◆ **WORK TO BE COMPLETED**: From the line containing "Image resolution: width=1177" through the final line of the records, reproduce every line exactly.

Saved entries
+===+

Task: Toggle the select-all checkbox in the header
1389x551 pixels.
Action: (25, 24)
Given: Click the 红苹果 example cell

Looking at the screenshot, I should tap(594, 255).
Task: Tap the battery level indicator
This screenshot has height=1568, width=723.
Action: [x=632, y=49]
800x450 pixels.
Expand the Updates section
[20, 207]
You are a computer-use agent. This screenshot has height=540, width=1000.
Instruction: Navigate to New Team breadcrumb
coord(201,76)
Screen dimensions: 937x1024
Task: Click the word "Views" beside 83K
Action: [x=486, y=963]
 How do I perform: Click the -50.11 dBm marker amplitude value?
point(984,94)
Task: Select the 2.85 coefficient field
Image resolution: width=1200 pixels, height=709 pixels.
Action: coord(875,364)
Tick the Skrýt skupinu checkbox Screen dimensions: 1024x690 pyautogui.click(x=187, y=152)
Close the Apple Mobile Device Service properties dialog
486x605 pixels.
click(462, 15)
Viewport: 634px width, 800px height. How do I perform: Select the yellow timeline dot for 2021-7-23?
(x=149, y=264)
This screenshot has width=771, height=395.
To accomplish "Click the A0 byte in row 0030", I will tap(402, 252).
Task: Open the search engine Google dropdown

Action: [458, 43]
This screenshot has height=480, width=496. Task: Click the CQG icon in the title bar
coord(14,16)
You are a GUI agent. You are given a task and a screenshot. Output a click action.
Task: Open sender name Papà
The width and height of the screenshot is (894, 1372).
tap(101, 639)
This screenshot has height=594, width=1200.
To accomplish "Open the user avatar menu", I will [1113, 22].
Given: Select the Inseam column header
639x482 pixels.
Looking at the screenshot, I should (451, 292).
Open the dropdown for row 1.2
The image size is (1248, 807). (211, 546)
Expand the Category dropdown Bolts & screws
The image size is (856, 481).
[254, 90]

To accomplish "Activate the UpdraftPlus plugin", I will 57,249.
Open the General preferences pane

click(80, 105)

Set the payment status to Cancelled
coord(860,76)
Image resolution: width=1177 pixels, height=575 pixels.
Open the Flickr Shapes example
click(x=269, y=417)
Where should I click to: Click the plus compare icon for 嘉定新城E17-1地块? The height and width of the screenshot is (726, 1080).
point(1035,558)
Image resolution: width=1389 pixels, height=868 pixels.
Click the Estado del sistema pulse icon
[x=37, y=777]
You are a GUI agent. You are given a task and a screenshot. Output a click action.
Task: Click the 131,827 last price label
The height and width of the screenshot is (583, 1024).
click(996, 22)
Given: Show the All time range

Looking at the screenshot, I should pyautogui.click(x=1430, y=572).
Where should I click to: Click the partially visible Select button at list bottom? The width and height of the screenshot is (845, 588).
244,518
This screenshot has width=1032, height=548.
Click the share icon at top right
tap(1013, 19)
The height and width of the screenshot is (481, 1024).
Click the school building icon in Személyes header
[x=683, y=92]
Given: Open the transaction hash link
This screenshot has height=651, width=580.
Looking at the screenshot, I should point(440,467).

+===+

◆ **YOUR SOLUTION**:
Image resolution: width=1177 pixels, height=575 pixels.
Open the Flickr Shapes example
click(x=269, y=417)
Where should I click to: Click the plus compare icon for 嘉定新城E17-1地块? The height and width of the screenshot is (726, 1080).
point(1035,558)
Image resolution: width=1389 pixels, height=868 pixels.
Click the Estado del sistema pulse icon
[x=37, y=777]
You are a GUI agent. You are given a task and a screenshot. Output a click action.
Task: Click the 131,827 last price label
The height and width of the screenshot is (583, 1024).
click(996, 22)
Given: Show the All time range

Looking at the screenshot, I should pyautogui.click(x=1430, y=572).
Where should I click to: Click the partially visible Select button at list bottom? The width and height of the screenshot is (845, 588).
244,518
This screenshot has width=1032, height=548.
Click the share icon at top right
tap(1013, 19)
The height and width of the screenshot is (481, 1024).
Click the school building icon in Személyes header
[x=683, y=92]
Given: Open the transaction hash link
This screenshot has height=651, width=580.
Looking at the screenshot, I should point(440,467).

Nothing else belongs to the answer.